Les anciens de SeaFrance qui avaient constitué leur Scop, MyFerryLink, ont subi mardi un nouveau revers, l'autorité britannique de la concurrence ayant confirmé dans une décision provisoire, l'interdiction faite à leurs ferries d'opérer depuis le port de Douvres.
L'Autorité de la concurrence et des marchés britannique (CMA) rendra son avis définitif mi-juin, mais a confirmé mardi, de manière provisoire, l'interdiction faite à Eurotunnel (propriétaire des bateaux de MyFerryLink, ndlr) "d'opérer un service de ferries depuis Douvres".

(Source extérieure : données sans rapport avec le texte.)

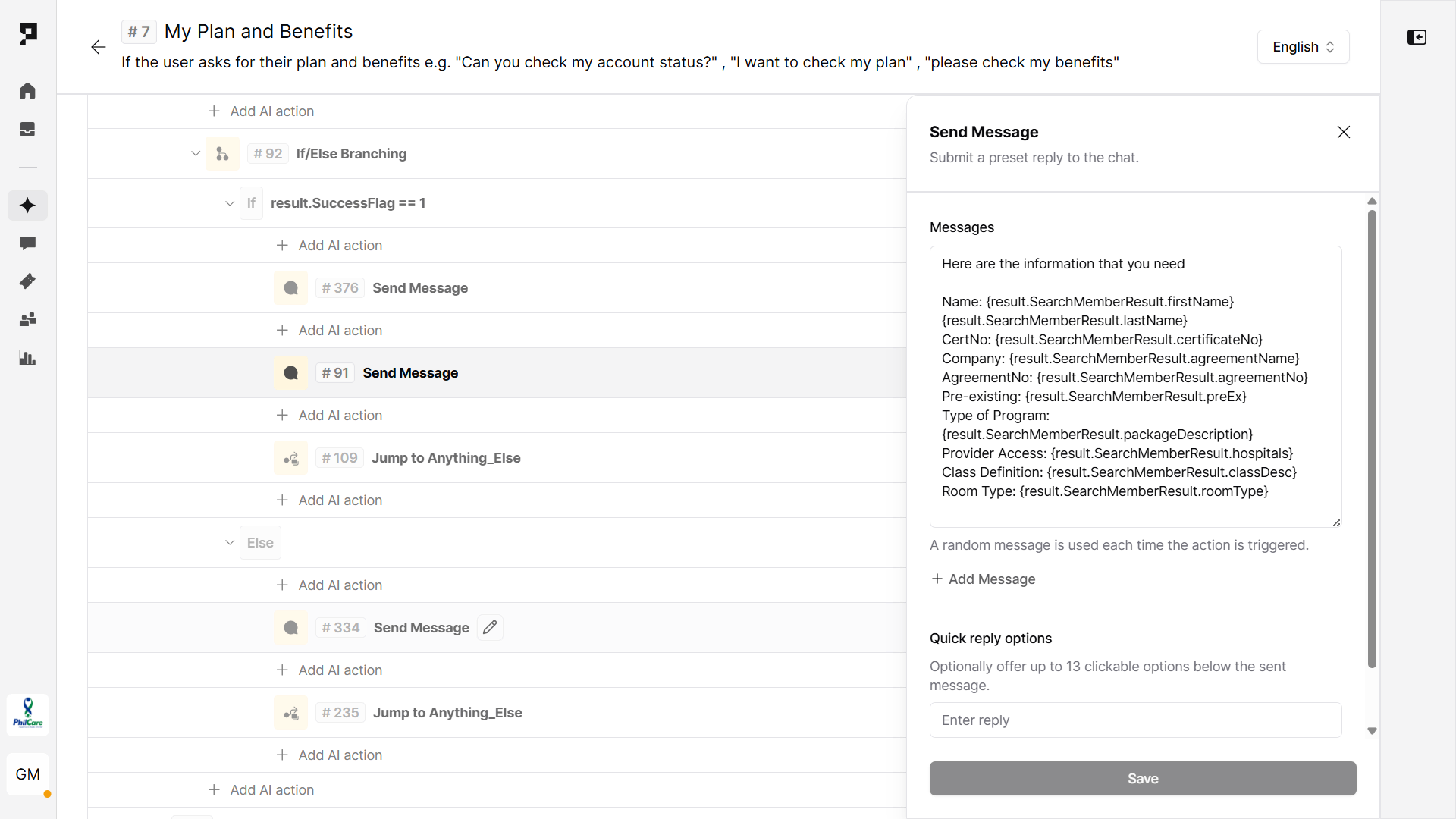Collapse the Else branch chevron
The width and height of the screenshot is (1456, 819).
tap(230, 543)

Selon la CMA, "si Eurotunnel (PARIS:GETP) était autorisé à continuer ses services de ferry depuis Douvres, un concurrent devrait probablement se retirer (de la ligne) Douvres-Calais", laissant le groupe opérateur à la fois de la liaison ferroviaire via le tunnel sous la Manche, et de l'un des deux services de ferries actifs sur la principale ligne maritime transmanche.
Les anciens de SeaFrance, qui s'étaient constitués en coopérative de salariés (Scop) après la liquidation du groupe public, ont immédiatement indiqué qu'ils retourneraient devant la Cour d'Appel si la CMA devait, après avoir pris en compte les observations des diverses parties prenantes, maintenir sa position.
MyFerryLink "ne peut accepter une telle attitude" de la CMA, qui n'a "toujours pas la compétence juridique au regard du droit britannique", a indiqué la compagnie maritime dans un communiqué.
Dans un communiqué distinct, le groupe Eurotunnel a également souligné que cette décision préliminaire est basée "sur une analyse erronée quant aux évolutions significatives du marché des ferrys depuis 2012". Il a notamment relevé que le marché a progressé depuis de 12% (et non de 2% comme anticipé par la CMA) depuis cette date et que les trois opérateurs initiaux sont toujours présents sur cette desserte.
Si l'autorité britannique confirme cette décision le mois prochain, les 600 salariés de MyFerryLink devront mettre un terme à la desserte de Douvres - principal point d'entrée du trafic transmanche en Grande-Bretagne - dans les six mois, la CMA ayant rejeté la demande du concurrent DFDS de réduire cette période de transition à trois mois.
- "Décision injuste" pour Cuvillier -
Cette décision contredit celle de l'Autorité française de la concurrence, qui avait autorisé, en novembre 2012, le rachat sous conditions de certains actifs de SeaFrance par le groupe Eurotunnel, choisi en juin 2012 par la justice française pour reprendre trois navires de SeaFrance.
Cette contradiction entre les deux autorités ne "peut pas trouver de solution par une décision unilatérale", a indiqué à l'AFP le secrétaire d’État aux Transports Frédéric Cuvillier, soulignant que "la seule compagnie battant pavillon français (et opérant sur cette ligne) en ferait les frais".
Faisant état d'une "décision injuste", il s'est également dit "intransigeant sur le libre-accès au port. Je ne suis pas certain que l'Autorité ait la possibilité de contourner le droit maritime".
Frédéric Cuvillier doit rencontrer mardi le secrétaire d'État britannique aux entreprises, Michael Sallon, dans le cadre du salon aéronautique de Berlin et assure qu'il va "faire connaître aux autorités britanniques notre très vive préoccupation".
La CMA a également rejeté la solution de laisser MyFerryLink opérer la liaison indépendamment d'Eurotunnel, car cela impliquerait, selon elle, que la Scop puisse avoir accès à des financements nouveaux "substantiels", ce qui présente "trop d'incertitudes et de délais pour représenter une solution efficace".
En juin 2013, la Commission de la concurrence avait interdit l'exploitation au départ du port britannique de Douvres des ferries de MyFerryLink. Cette décision avait été cassée en décembre par le tribunal d'appel de la concurrence britannique.
Mais le 21 mars, la commission a assuré qu'elle disposait bien de la compétence juridique pour se prononcer sur l'acquisition par Eurotunnel des bateaux de l'ex-SeaFrance.